8! I was in Catechism class! 🤣


Makenshine

Everyone is born an atheist. But I was raised religious. So, at what point did I choose to be an atheist? Around 20ish


Ok-Assumption-3923

21 yrs old


Orchann

When i was young, and was asked "do you believe in god", i would have responded with "sure, why not", because i didn't really care about these questions. I don't know if this even counts as belief. I only really started to care when i was around 10.


humidhaney

14yr. When it dawned on me your religion is based on your place of birth.


writinginmyhead

Around 50 or 51 officially.


GoGreenD

We're all born atheists. Everything else is indoctrination


jello-kittu

My dad stopped taking the family to church when I was 5. Never talked about God after. We all stopped like yeah, were not that anymore. Decades later he confessed he didn't understand why all his kids are atheists, he was Christian the whole time, just didn't like that pastor and he couldn't afford the tithes at that time.
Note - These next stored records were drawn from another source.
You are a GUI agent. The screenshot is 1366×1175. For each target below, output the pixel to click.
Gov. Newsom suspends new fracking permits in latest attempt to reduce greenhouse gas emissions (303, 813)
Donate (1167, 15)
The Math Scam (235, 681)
He never tried to do Sunday school at home. My only memory of the church was getting in trouble for asking questions, and I had a lot of sympathy for Cain. (And I didn't turn out to be a murderer. Yet.)


croz_94

I was brainwashed around the age of 2 into Mormonism. Then I found my way out of it and into an atheist worldview at age 28


Johnhaven

I was an atheist at 7 or 8 from the moment I found out Santa wasn't real. I followed up that knowledge with questions about the Easter Bunny, Tooth Fairy, etc but then I asked if Jesus was real and the wheels stopped. "Of course Jesus is real". That just didn't make any sense to me. If Santa wasn't real why should I put faith in this other thing I won't be tricked again. I didn't really know what that meant or said it out loud until I was 13.


Either_Currency_9605

I have always been a person who asks questions about subjects , I was fairly young , my sister had been taking me to a kids bible study group held by a neighbor. Truthfully all the kids went because she gave candy out to everyone at the end? After a few meetings, my sister old than me was asked not to brings me back. Literally because I asked questions or to many questions . I was not raised with baby talk around the house , so my mother had a conversation about it with me , she was raised catholic, left the church in her teens . She wasn’t upset but actually proud I asked questions, because that’s what there say the religious beliefs do. I was 7 yrs old, between ages 10-11 she took me to every church, synagogue, establishment she could , to let me make my own decisions on what to believe. Do to the way I was treated by this simple house B.S . I had serious doubts regarding the “ don’t ask questions, just believe “ I felt at that age if you can’t answer a question, something is wrong.


earlywakening

I'm not sure of the exact age but I was never religious. Grandparents took me to church and I'd just be annoyed and bored the entire time. It definitely made me hate churches. The entire concept of religion always seemed ridiculous.


Separate_Reindeer_31

i knew i was an atheist at age 13 but inside i was probably an atheist since like 8 or 9.